Глафира только покачала головой, и её тёмные глаза снова наполнились слезами.

– Барыня… Вера Николаевна, вы прежде всего меня простите. Не в своё я дело лезу, ещё как не в своё… И коли Андрей узнает, мне вовсе худо может быть, ведь кто я-то такая? Простая баба крепостная, кухарка… А он ведь мне волю давал! Давал, да я-то не взяла! – с неожиданной гордостью сказала она… И тут Вера всё вспомнила.

– Так ты – та самая Глафира? Жена пана Команского? Это правда?

– Кто?! – одними губами переспросила женщина, и в её расширившихся, мокрых от слёз глазах мелькнул ужас. – Я – жена?! Отродясь не было этого, Вера Николаевна! Да как я и помыслить могу… Как и в голову только взять… Наболтали вам, а николи такого не было! Жила с ним, истинно вам говорю, двенадцать лет жила и сейчас живу, но о дерзости этакой и не помышляла отродясь! В том и крест поцеловать могу! Бабы, змеюки, всякое болтают, а я перед всеми честная! Да сохрани меня господь барину в супруги набиваться! Нешто места своего не знаем?!
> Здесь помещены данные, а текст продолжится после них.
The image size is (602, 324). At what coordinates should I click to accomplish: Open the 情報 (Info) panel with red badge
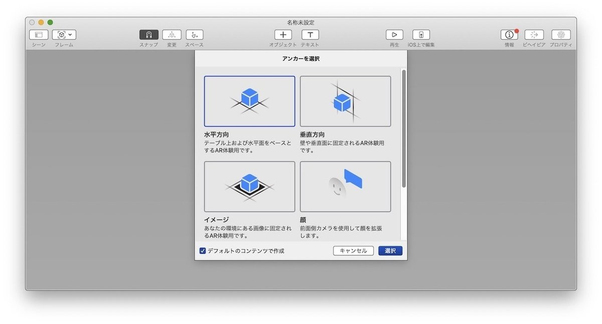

– У вас ведь есть дети… – медленно сказала Вера, слово за словом вспоминая последний разговор с Протвиной. – Это правда или тоже сплетни?

– Истинная правда! Двое детишек, Григорий и Савушка, обоих Андрей Львович в частный пансион в Смоленске устроил. И они-то не в крепости, нет! Я до конца дней своих Богу благодарна, что всё для них этак хорошо устроилось…

– Но чего же вы хотите от меня? – Вера с тревогой заметила, что её собеседница едва держится на ногах от волнения.

Вдвоём, оглядываясь, как разбойники, они вошли в беседку в глубине аллеи.

Едва оказавшись на почерневшей скамье, Глафира не выдержала и расплакалась. Она плакала тихо, сдавленно, смахивая слёзы углом шали и беспрестанно повторяя: «Ох, грех какой… Ох, сейчас, сейчас, простите, барыня…» Вера не старалась успокоить её, по опыту зная, что от утешений может быть только хуже. Она смотрела через плечо Глафиры на темнеющий сад, на ветви дубов, раскачивающихся над едва заметной в сумерках дорожкой, и машинально стягивала на плечах накидку.

– Вы меня, Христа ради, простите, барыня, что я к вам явиться насмелилась… – Глафира наконец слегка успокоилась и подняла на Веру мокрые глаза. – Видит Бог, я вторую неделю храбрости набираюсь. Да вас ещё одну и не застать… Спасибо, люди добрые рассказали, что вы в этой аллее по вечерам моциён совершаете, так я и решилась… Барыня, голубушка, Андрей Львович ведь вам предложение сделал? Замуж вы за него выходите?